Christie Vollmecke has one thing to say to people calling Arizona racist for passing the toughest law against illegal immigration in the nation: You don’t know what we’re going through.

There are constant reports on television of criminals smuggling migrants. Just Friday night, a sheriff’s deputy patrolling the desert was wounded in a shootout with suspected drug traffickers. Vollmecke says she is too scared to visit the southern part of the state anymore.

“I don’t think I’m racist; I don’t think the vast majority of us are racist,” the 57-year-old real estate agent said. “I just want to feel safe in my own state.”

Arizona’s law, signed by Republican Gov. Jan Brewer last month, makes it a state crime to lack immigration papers and requires police to determine whether people are in the country legally. It has sparked national calls for boycotts, protest marches across the country and biting cartoons that compare the state to Nazi Germany.

Chandler is the sort of comfortable, conservative suburb that politicians point to when they claim broad local support for the law — 70% of likely voters backed it in one statewide poll. Even here, though, there’s a wide range of opinions on the law’s merits.

Chandler is a prototypical Phoenix suburb: stucco subdivisions, golf courses, shopping centers and lots of palm and palo verde trees. Its crime rate is comparable to that of Redondo Beach. But residents say it’s more than just crime that causes them to be unhappy about illegal immigrants.

Jessica Lonkard, 30, noted that developers were trying to sell new condominiums in the town’s faded downtown. “They have 50 day laborers on every street corner every day,” she said. “How are they going to sell those?”

Her husband, Nick, added that the law may be “a little drastic,” but said it could allow authorities to go round up day laborers at, say, the local Home Depot without bothering Latinos who are citizens.

“I don’t like racial profiling,” said Nick, 30. Then he paused. “I guess I do.” He concluded: “Something’s got to be done.”

David Padilla used those exact same words to describe his thoughts on the immigration mess. But the 47-year-old garbage collector and U.S. citizen fears police will now be focused on Latinos like himself.

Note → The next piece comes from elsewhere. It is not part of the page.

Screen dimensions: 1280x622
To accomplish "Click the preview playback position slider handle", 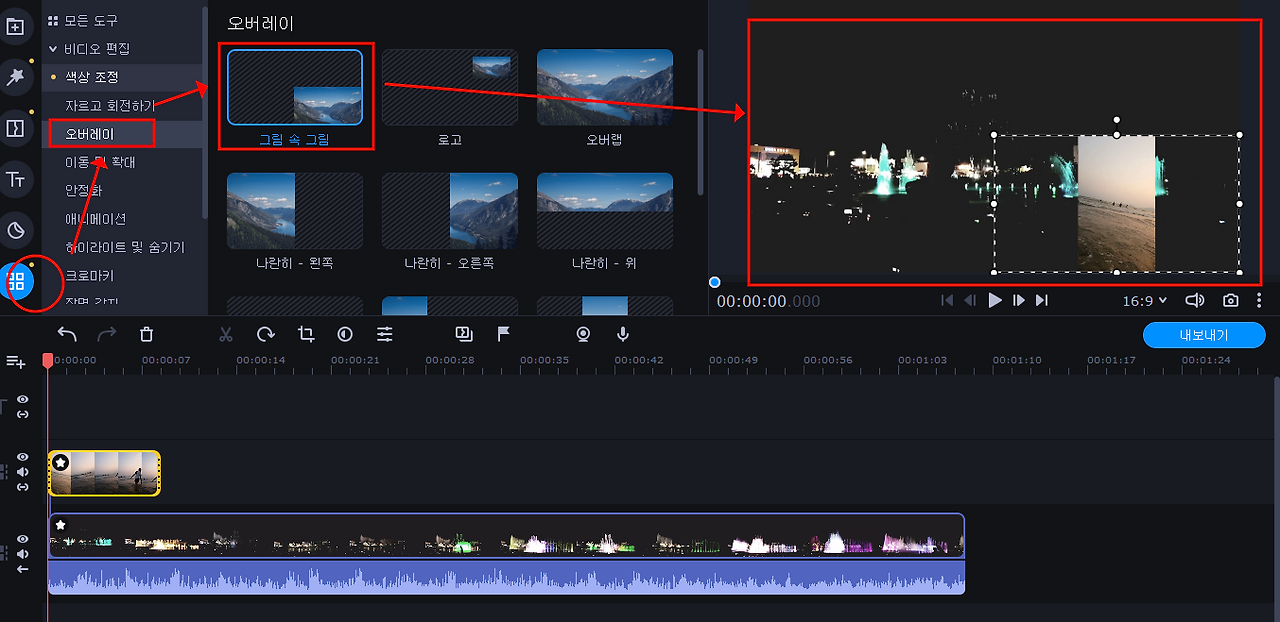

“I don’t want to have to carry around my passport,” he said. “[But] something’s got to be done; you can’t have people just running back and forth across the border.”

Arizona became the most popular illegal crossing point in the nation in the late 1990s, after increased security on the California border drove migrants east. Crime has steadily dropped here despite that influx, but the routes used by illegal immigrants looking for work are also used by drug smugglers. Despite the numbers showing the state is becoming safer, many Arizonans think crime is on the rise.

Stephanie De La Ossa, 36, grew up near the border in southern Arizona, and remembers how eerie it was to have strangers running through the yard, speaking another language. She’s married to a Latino man and said those who accuse Arizona of racism are wrong.

“A lot of people haven’t lived in this state,” she said of the critics. “They’re making it into a race issue, but for the normal, law-abiding citizen it’s not.”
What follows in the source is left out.